Sipper of ancient flagons,

Often the lonesome boy

Saw in the farmers’ wagons

The chariots hurled at Troy.


And once when the rich man’s daughter,

Smiled at the boy at play,

Sword-storms, giddy with slaughter,

Swept back the ancient day!


War steeds shrieked in the quiet,

Far and hoarse were the cries;

And oh, through the din and the riot,

The music of Helen’s eyes!


Rich with the dreamer’s pillage,

An idle and worthless lad,

Least in a prosy village,

But prince in Allahabad;


Lover of golden apples,

Munching a daily crust;

Haunter of dream-built chapels,

Worshiping in the dust;


Dull to the worldly duty,

Less to the town he grew.

And more to the God of Beauty

Than ever the grocer knew!


Corn for the buyers, and cattle—

But what could the dreamer sell?

Echoes of cloudy battle?

Music from heaven and hell?


Spices and bales of plunder,

Argosied over the sea?

Tapestry woven of wonder,

And myrrh from Araby?


None of your dream stuffs, Fellow,

Looter of Samercand!

Gold is heavy and yellow.

And value is weighed in the hand!


Once in a cycle the comet

Doubles its lonesome track;

Enriched with the tears of a thousand years,

Aeschylus wanders back.


Ever inweaving, returning,

The near grows out of the far;

And Homer shall sing once more in a swing

Of the austere Polar Star.


Then what of the lonesome dreamer

With the lean blue flame in his breast?

And who was your clown for a day, O Town,

The strange, unbidden guest?


But enough of quotation! You must read Neihardt for yourself. He and Loveman are the indubitable poets of this present boiling—the one with his psalms and psaltery, the other with his shepherd’s reeds. Neither is represented in “The Lyric Year” (Kennerley), a collection already debated ad nauseam in the newspapers. I do not add to your distress by going over the ground again. All I want to do, before space runs out, is to record my belief that the prize poem, “Second Avenue,” by Orrick Johns, is one of the best of the hundred. So far as I know, this is the first time that such a prize has gone to a poem of genuine merit. The custom is to award it to some vague and pifflish masterpiece by a poet who is never heard of again. But here we see the money going to one who really has something to say, and who says it with reasonable grace and clarity. The sole thing I lament is that the judges were so cold to the makers of lyrics. There are several excellent songs in the book. For example, Sara Teasdale’s “I Shall Not Care.” For example, Shaemus O’Sheel’s “He Whom a Dream Hath Possessed.” For example, Fannie Stearns Davis’s “Comrades.” I also like Louis Untermeyer’s “Caliban in the Coal Mines” and Harry Kemp’s “I Sing the Battle.” But here mere whim is speaking—and prejudice against the yard stick. “Second Avenue” calls for no apology from the judges. . . .

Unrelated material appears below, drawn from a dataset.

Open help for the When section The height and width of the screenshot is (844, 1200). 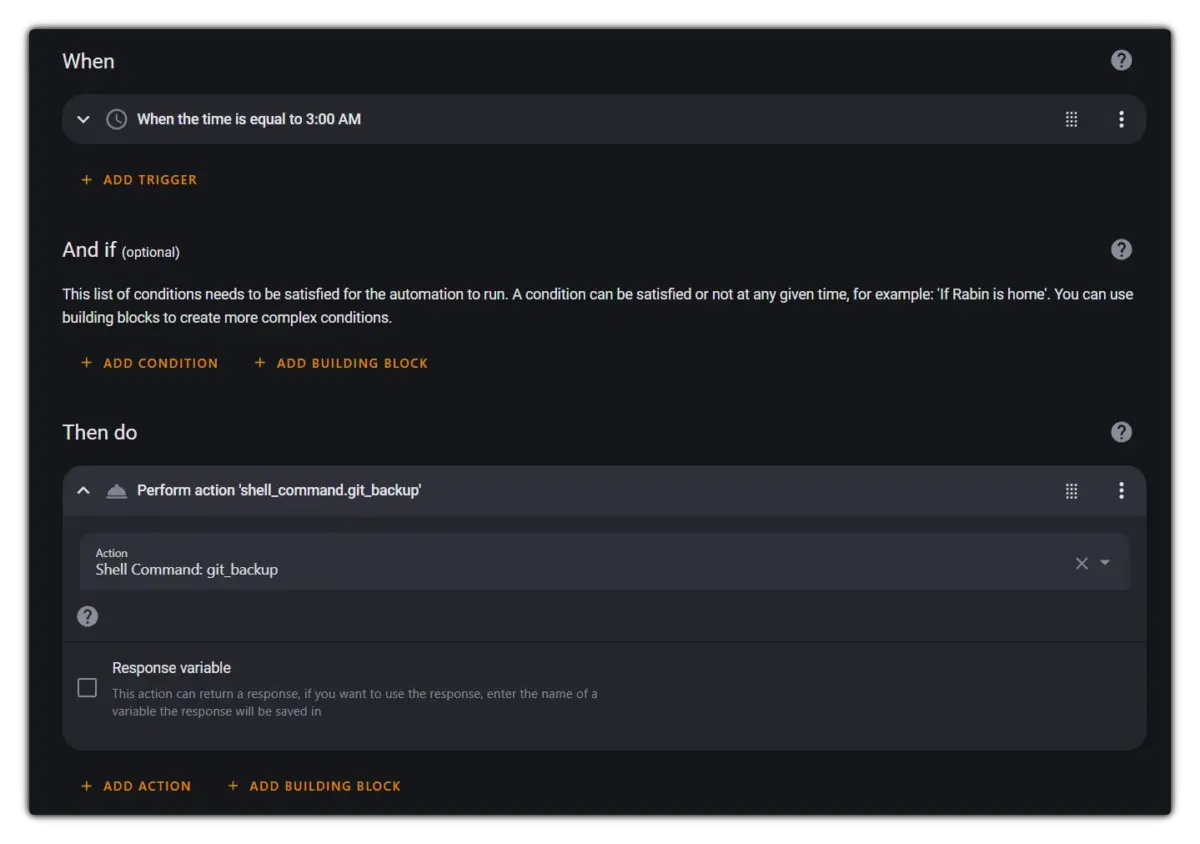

So the last poet bows himself out, and I am left with the cigarette butts and the empty beer bottles. No more of song for a year!

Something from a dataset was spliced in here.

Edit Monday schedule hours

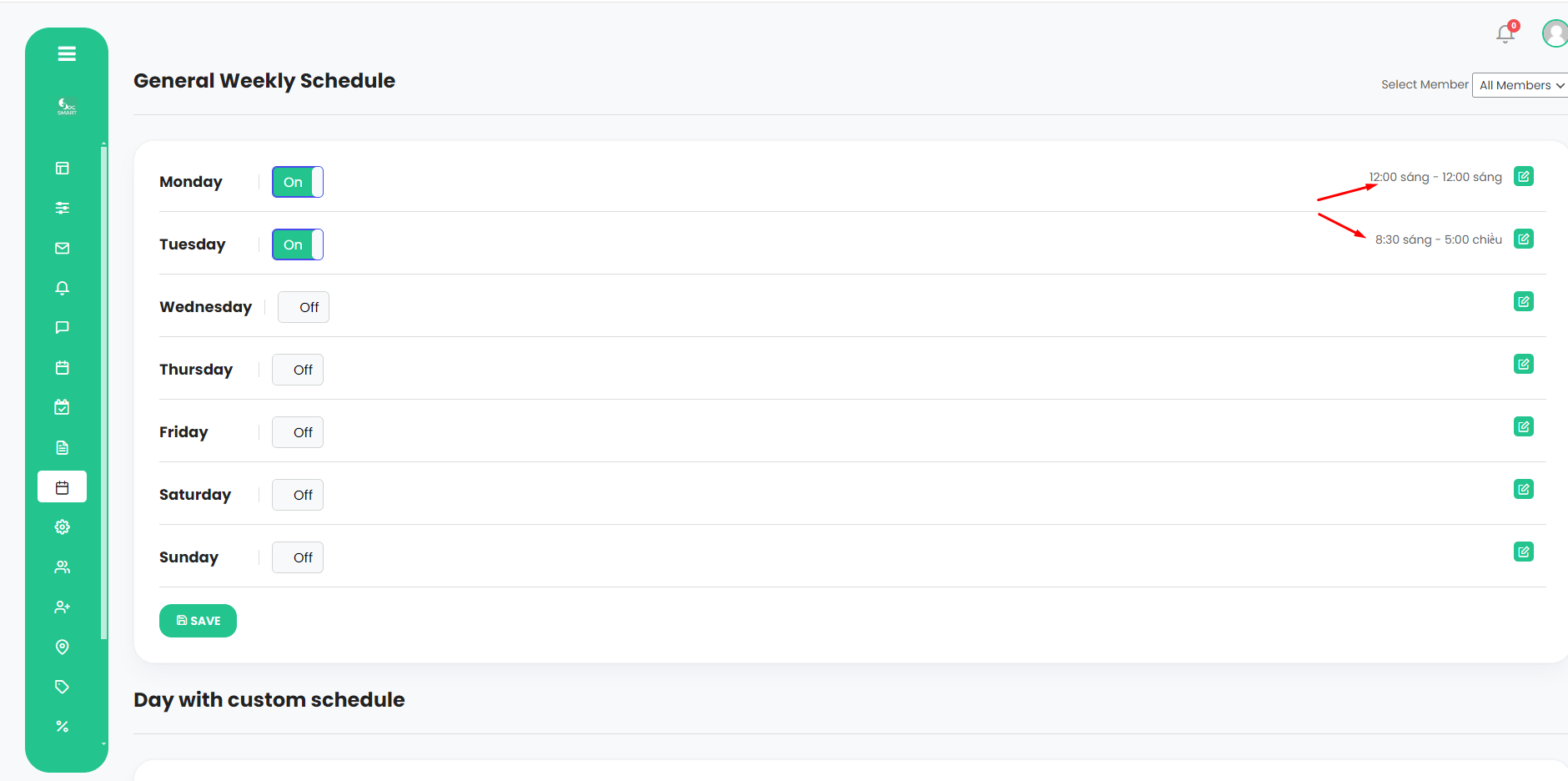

But take time during the coming year to read thoroughly “Poetry and Dreams,” by F. C. Prescott (Badger), an extremely sagacious and interesting discourse upon the whole subject of lyric beauty. Why is Kipling’s “Mandalay” so moving? What is the essential charm of Loveman’s “April Rain”? How are we to track down the loveliness of Watson’s “Oh, Like a Queen,” and Waller’s “Go, Lovely Rose,” and Lunder’s “The Four Winds”? What is there in common between Whitman’s “My Captain” and Browning’s “The Last Ride Together,” a rondeau by Austin Dobson and a sonnet by John Keats? Here you will find an attempt to answer these questions—and to me, at least, it seems an attempt which comes very close to success.